In base alla ricostruzione dei carabinieri, la vettura condotta dall’imputato era uscita dalla sede stradale, ribaltandosi. Condotto presso il locale nosocomio, l’uomo era stato sottoposto ad esami ematici, che rilevavano un tasso alcolemico nella misura di 2,51 g/I. Dal verbale degli accertamenti urgenti, peraltro, risultava che all’indagato fosse stato dato avviso della facoltà di farsi assistere da un difensore, facoltà di cui egli, tuttavia, aveva inteso non avvalersi; in fase dibattimentale, poi, il brigadiere chiamato a testimoniare aveva dichiarato che l’imputato, che non aveva mai perso conoscenza, aveva espressamente consentito al prelievo ematico finalizzato all’esame alcolemico.

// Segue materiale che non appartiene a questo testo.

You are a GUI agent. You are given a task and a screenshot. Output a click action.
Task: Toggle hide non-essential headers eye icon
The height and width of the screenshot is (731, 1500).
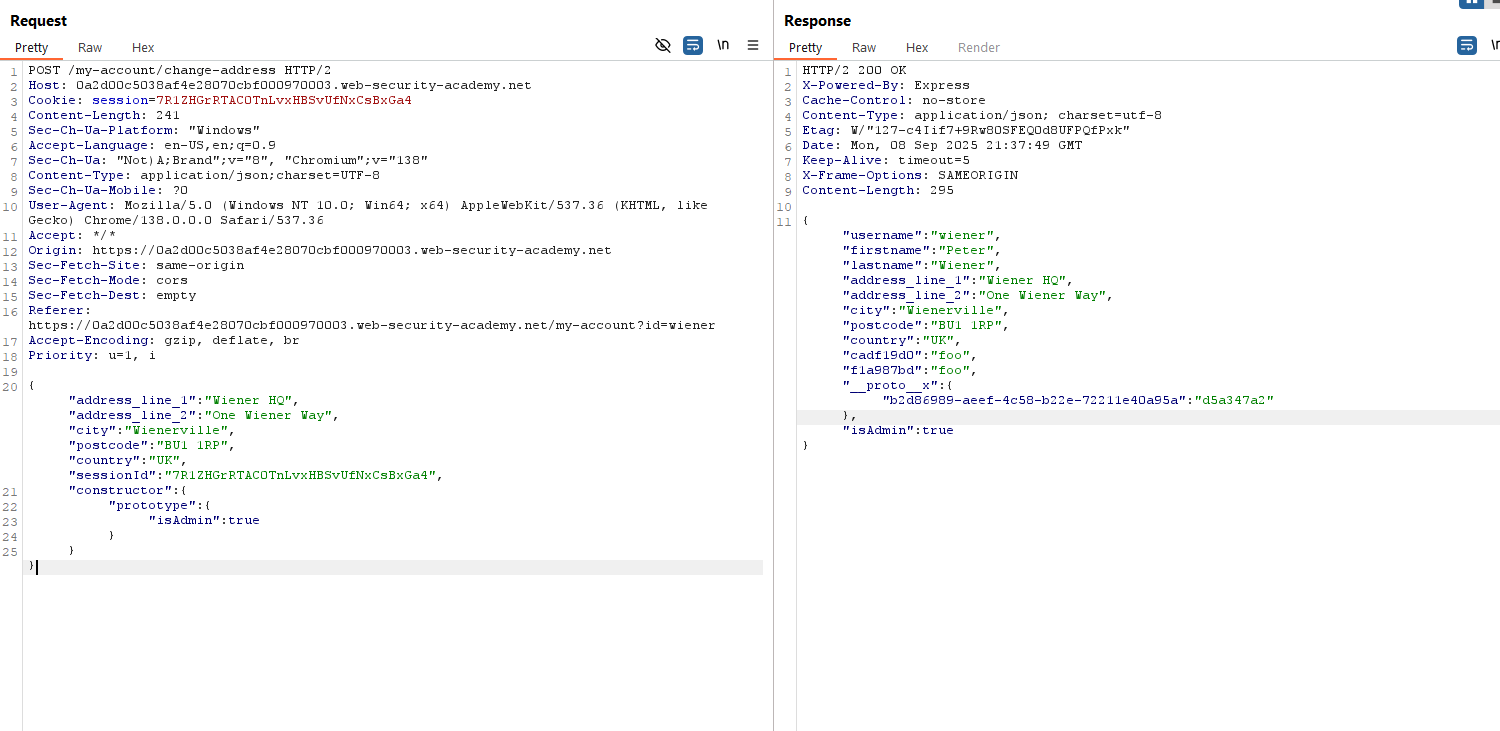[662, 46]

Nel rivolgersi alla Suprema Corte, l’automobilista chiedeva l’annullamento della sentenza impugnata denunciando violazione di legge e difetto di motivazione in ordine alla ritenuta validità degli accertamenti urgenti.

L’uomo, infatti, asseriva di non aver perso conoscenza, ma di essersi trovato in evidente stato di alterazione psicologica, con conseguente impedimento a comprendere le comunicazioni dei carabinieri. L’avviso della facoltà di avvalersi della assistenza di un difensore non sarebbe stato quindi valido perché rivolto a persona “in forte stato di confusione psicologica”.

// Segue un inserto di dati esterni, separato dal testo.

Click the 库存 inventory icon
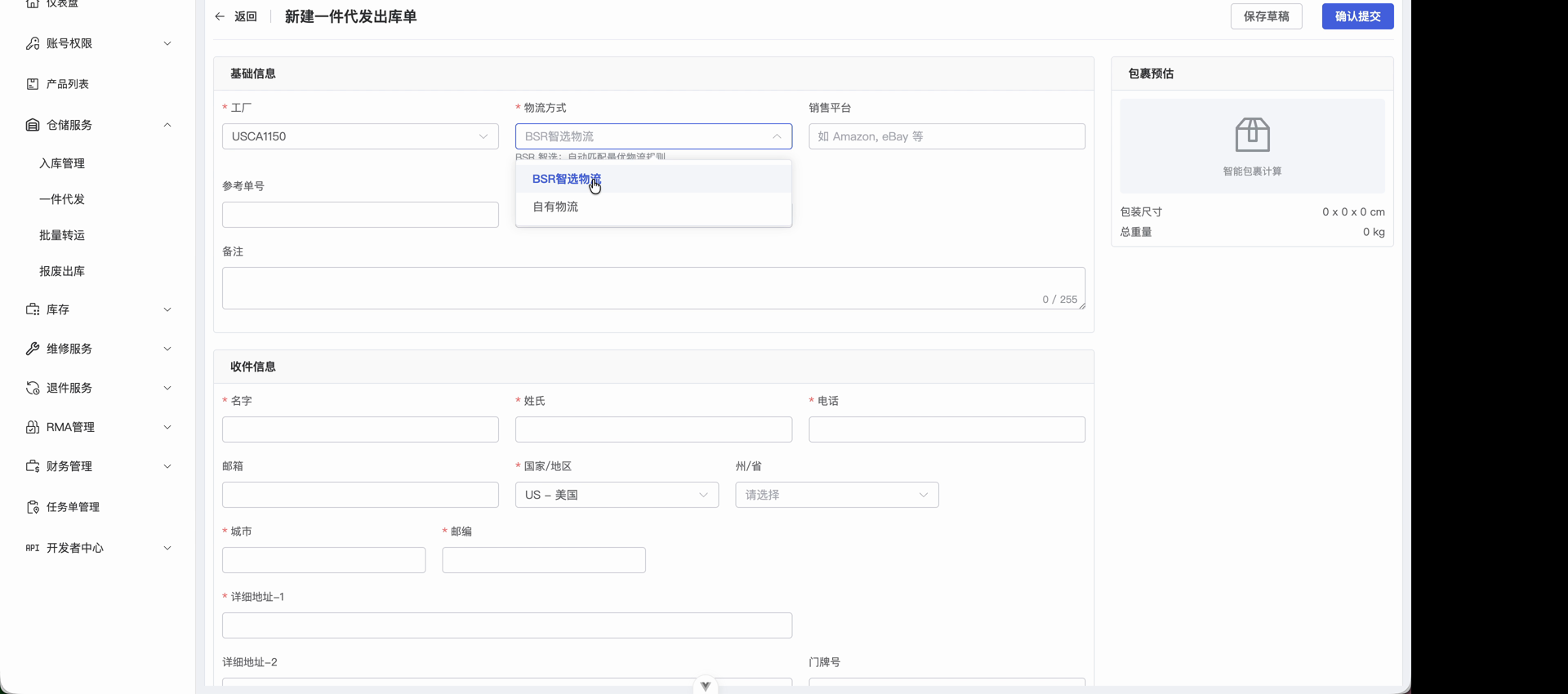 tap(33, 309)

I Giudici Ermellini, tuttavia, hanno ritenuto di non aderire alle doglianze proposte dichiarandole inammissibili. La Cassazione ha precisato che la incapacità della parte di comprendere l’avviso non incide sulla validità dello stesso. Nel caso in esame la sentenza di appello aveva motivato sul fatto che l’indagato non avesse perso conoscenza, e quindi avesse ben compreso tutto, tanto da aver, da una parte, rifiutato di avvalersi della facoltà di essere assistito dal difensore e, dall’altra, consentito espressamente al prelievo ematico finalizzato all’alcolemia. La sentenza di appello, poi, si era confrontata con il dato valorizzato dalla difesa, osservando che il carabiniere chiamato a testimoniare avesse confermato la piena comprensione da parte dell’indagato sia dell’avviso che della richiesta di consentire al prelievo ematico.